The next step is to enter a brief message to be sent to the user in the summary field. You can include web links in the summary though depending on the channel they may not display correctly. For SMS/Messaging, you may need to show the URL by itself, not wrapped in HTML, since the HTML will be sent as plain text over these channels.
Next, add some tags that highlight the key nouns in your intent qualifiers and title. As mentioned above, these tags assist the NLU engine in matching intents, your content, and the user input by highlighting the key sections of the user's message in regards to the intents which you created.
Your finished article should look something like this:
Tap Save when finished to save your article.
Back in the search view, you should now see your new article. Note that it has a “Pending” notation on it. We add this for new articles, and articles created by agents using the Agent Advisor widget so that a Manager or Supervisor can approve before the article gets include in the results. You can simply tap “Approve” to continue.

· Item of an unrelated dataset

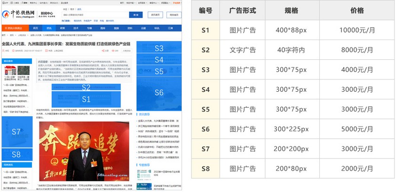Go to 技术 in navigation bar

(x=76, y=28)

Training and Tuning Your Knowledge Base
Before we add more articles, let’s test our Knowledge Base and see how our NLU will return results. In the search view, type something close to your article’s title or intent qualifiers. In the example we gave above, we'll type something like “my username isn’t working”.
Even though this utterance was not exactly the same as what was added, it still matched the article with a VERY GOOD confidence.

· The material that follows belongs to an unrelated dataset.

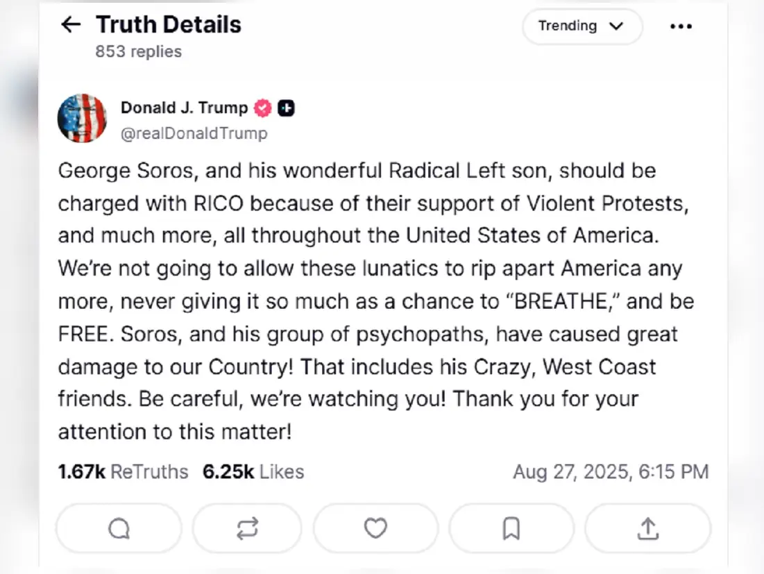Click the red verified badge
Image resolution: width=764 pixels, height=574 pixels.
click(263, 108)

If we try a different user input, like “my password is not letting me into my account”, this is different enough that the NLU engine will return as FAIR PLUS. Generally, we set the threshold to GOOD so in this new example, the article won't be shown to a user. However, we can easily “train” the article to respond to this input regardless, by tapping on the thumbs-up icon right beneath the result. This will add the utterance to a set of “Positive Learnings” that will be used in the matching. Once you tap the icon, resubmit the search and the article should now come back as VERY GOOD.
What about thumbs-down? This should be used sparingly to differentiate between two articles that may have intents that are close in meaning. NLU is not a specific pattern match, but more fuzzy, so having articles with similar intents but different content should be discouraged. That said, using thumbs down can help when that does occur, to indicate which of the two articles you'd like the NLU engine to match. Simply use the thumbs-down button on the article you'd like to de-prioritize, and the NLU engine will "prefer" the other one over it.

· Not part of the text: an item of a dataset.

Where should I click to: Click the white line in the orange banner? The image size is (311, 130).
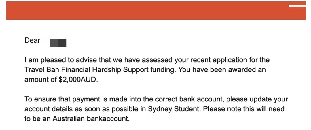297,6
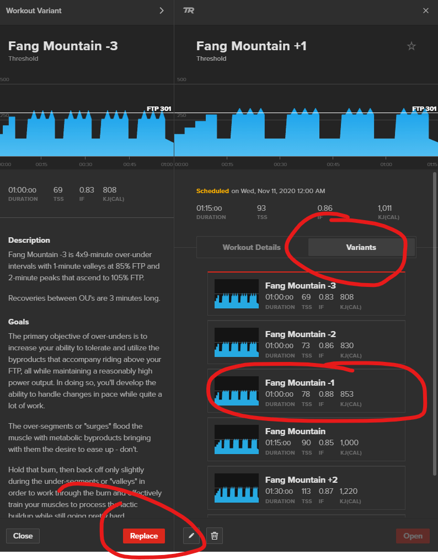Select the Variants tab
438x560 pixels.
(x=361, y=247)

For more best practices, see Training and Tuning your Intents and FAQs.
Using Entities With Your Knowledge Base
Entities are keywords that refer to a number of synonyms. For example the entity
sports may have a number of synonyms like walking, running, football, jogging, baseball, etc. When creating intent qualifiers and tags for your articles, you can leverage the power of entities as well.
Leveraging entities within your Knowledge Base provides the same benefits that doing so affords you elsewhere: they are a great way to make intents even broader, allowing the NLU to associate a group of words (like similar products, different misspellings of common words, and so on) with an entity instead of pattern matching to every single item in the group.
To use entities within your Knowledge Base, you'll need to connect your domain by going to the Knowledge Base Settings (the bottom icon in the Settings Toolbar), clicking on "KB Settings", then on More Settings, and selecting your domain from the Entity drop down list. Lastly, hit Update.
Let's assume that we have pre-created an entity called
credentials. It contains the following values:
Now in our article, we are going to replace any word where we want our credentials entity to be substituted in, INCLUDING the tags. Like this:
Now, when someone says an utterance that includes any of our entity synonyms, they should match.